> **TASK INSTRUCTIONS**:
[A] Answer these from the Gramine documentation text below, one answer per line, marked the same way:
(i) Which flags do UDSes support in recv(), recvfrom(), recvmsg() and recvmmsg()?
(ii) Which Linux-host system call is used to emulate the I/O multiplexing system calls?
(iii) Why is the EPOLLWAKEUP flag ignored?
[B] Put this sentence from the Gramine documentation below into Spanish: "Note that AIO provided in userspace by glibc (aio_read(), aio_write(), etc.) does not depend on Gramine and is supported."
[C] Carry the Gramine documentation below forward from its last sentence, in the same style.

> **TEXT**:
UDSes support only MSG_PEEK, MSG_DONTWAIT and MSG_TRUNC flags in recv(), recvfrom(), recvmsg(), recvmmsg() system calls.

UDSes support the following socket options:

  • SO_ACCEPTCONN, SO_DOMAIN, SO_TYPE, SO_PROTOCOL, SO_ERROR (all read-only),

  • SO_REUSEADDR (ignored, same as in Linux).

Note on named UDSes
Related system calls
Related pseudo-files

I/O multiplexing

Gramine implements I/O multiplexing system calls: select(), pselect6(), poll(), ppoll(), as well as the epoll family of system calls (epoll_*()). All these system calls are emulated via the ppoll() Linux-host system call.

Gramine supports I/O multiplexing on pipes, FIFOs, sockets and eventfd. For peculiarities of regular-files support, see the “File system operations” section.

Timeouts and signal masks are honoured. Timeout is updated on return from corresponding system calls.

Edge-triggered and level-triggered events in epoll are supported (the EPOLLET flag). EPOLLONESHOT, EPOLL_NEEDS_REARM flags are supported. EPOLLWAKEUP flag is ignored because Gramine does not implement autosleep.

Select and poll families of system calls are implemented in Gramine.

Poll/ppoll system calls have the following limitation:

  • POLLRDHUP is always reported together with POLLHUP.

Epoll family of system calls has the following limitations:

  • No sharing of an epoll instance between processes; updates in one process (e.g. adding an fd to be monitored) won’t be visible in the other process.

  • EPOLLEXCLUSIVE is a no-op; this is correct semantically, but may reduce performance of apps using this flag.

  • Adding an epoll to another epoll instance is not currently supported.

  • EPOLLRDHUP is always reported together with EPOLLHUP.

Related system calls
  • select()

  • pselect6()

  • poll()

  • ppoll()

  • epoll_create(): see notes above

  • epoll_create1(): see notes above

  • epoll_wait(): see notes above

  • epoll_pwait(): see notes above

  • epoll_ctl(): see notes above

  • epoll_pwait2(): very rarely used by applications


Asynchronous I/O

There are two asynchronous I/O APIs in Linux kernel:

  • Linux POSIX asynchronous I/O (Linux AIO, older API with io_setup() etc.),

  • I/O uring (io_uring, newer API with io_uring_setup() etc.).

Gramine does not currently implement either of these APIs. Gramine could implement them in the future, if need arises.

Note that AIO provided in userspace by glibc (aio_read(), aio_write(), etc.) does not depend on Gramine and is supported.

Related system calls
  • io_setup()

  • io_destroy()

  • io_getevents()

  • io_submit()

  • io_cancel()

  • io_uring_setup()

  • io_uring_enter()

  • io_uring_register()


Event notifications (eventfd)

There are two modes of eventfd:

  1. Secure “emulate-in-Gramine” – the eventfd object is created inside Gramine, and all operations are resolved entirely inside Gramine. A dummy eventfd object is created on the host, purely to trigger read/write notifications (e.g., in epoll); eventfd values are verified inside Gramine and are never exposed to the host. Since the host is used purely for notifications, a malicious host can only induce Denial of Service (DoS) attacks; thus this implementation is secure and enabled by default. This implementation is automatically disabled if sys.insecure__allow_eventfd manifest option is enabled.

> **SUPPLIED MATERIAL**:
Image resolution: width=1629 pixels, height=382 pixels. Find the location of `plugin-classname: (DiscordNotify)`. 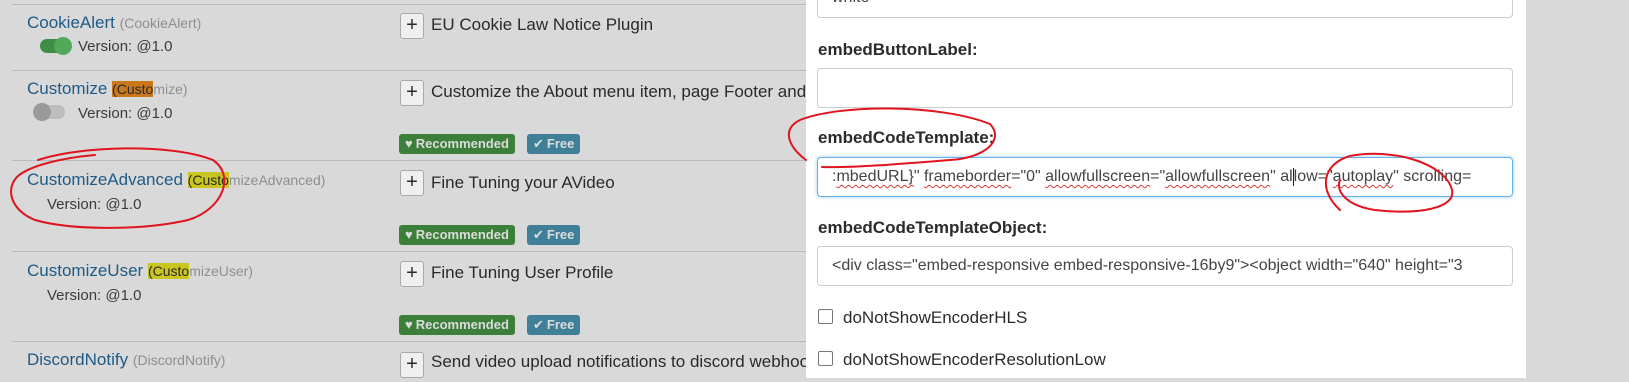

plugin-classname: (DiscordNotify) is located at coordinates (179, 360).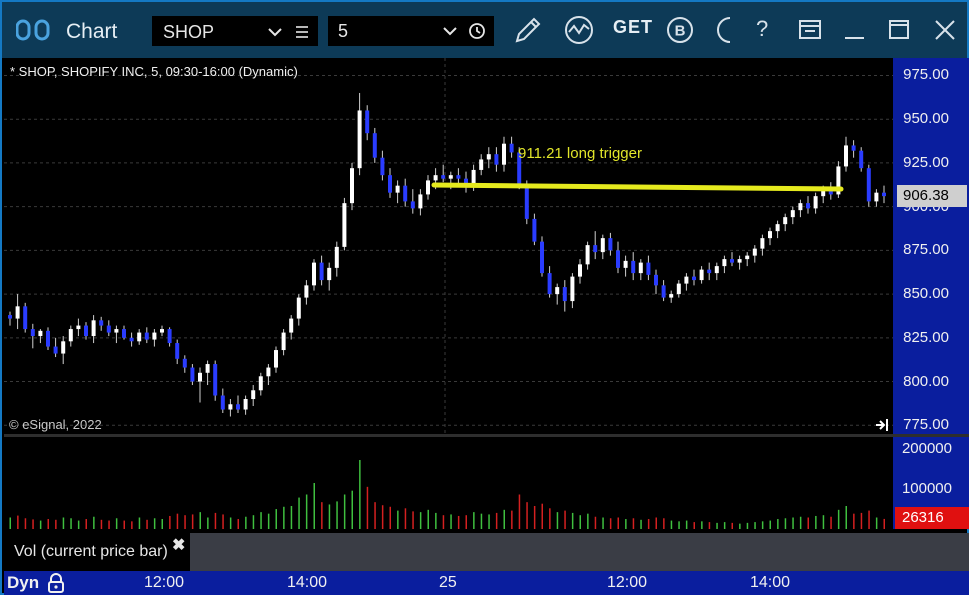 The width and height of the screenshot is (969, 595). I want to click on time-axis: Dyn 12:00 14:00 25 12:00 14:00, so click(486, 583).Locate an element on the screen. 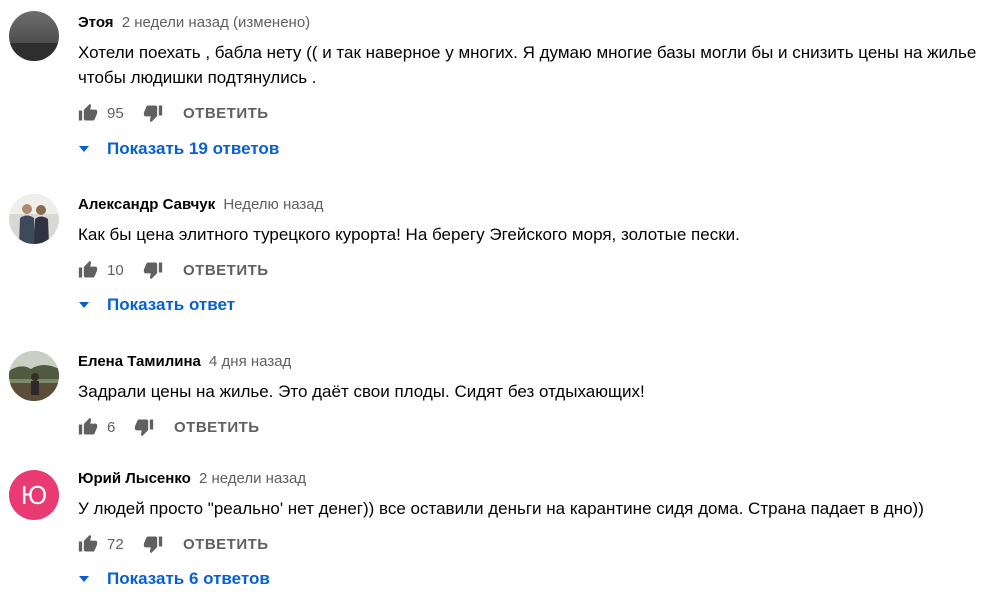  avatar: Ю is located at coordinates (34, 495).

> **YOUR RESPONSES**:
[A]
(i) MSG_PEEK, MSG_DONTWAIT and MSG_TRUNC.
(ii) ppoll().
(iii) Because Gramine does not implement autosleep.

[B] Tenga en cuenta que la AIO proporcionada en el espacio de usuario por glibc (aio_read(), aio_write(), etc.) no depende de Gramine y se admite.

[C]
    The emulation is currently implemented at the level of a single process. The emulation may work for multi-process applications, e.g., if the child process inherits the eventfd object but doesn’t use it. However, all eventfds created in the parent process are marked as invalid in child processes, i.e. inter-process communication via eventfds is not allowed.

    Note that this secure version is not able to receive events from the host OS.

  2. Insecure “passthrough-to-host” – the eventfd object is created on the host, and all operations are delegated to the host. Since this implementation is insecure, it is disallowed by default. To use this implementation, it must be explicitly allowed via the sys.insecure__allow_eventfd manifest option.

Gramine supports polling on eventfd via poll(), ppoll(), select(), epoll_*() system calls, in both secure and insecure modes.

Related system calls
  • eventfd(): see notes above

  • eventfd2(): see notes above

  • close()

  • read()

  • write()

  • select()

  • pselect6()

  • poll()

  • ppoll()

  • epoll_create()

  • epoll_create1()

  • epoll_wait()

  • epoll_pwait()

  • epoll_ctl()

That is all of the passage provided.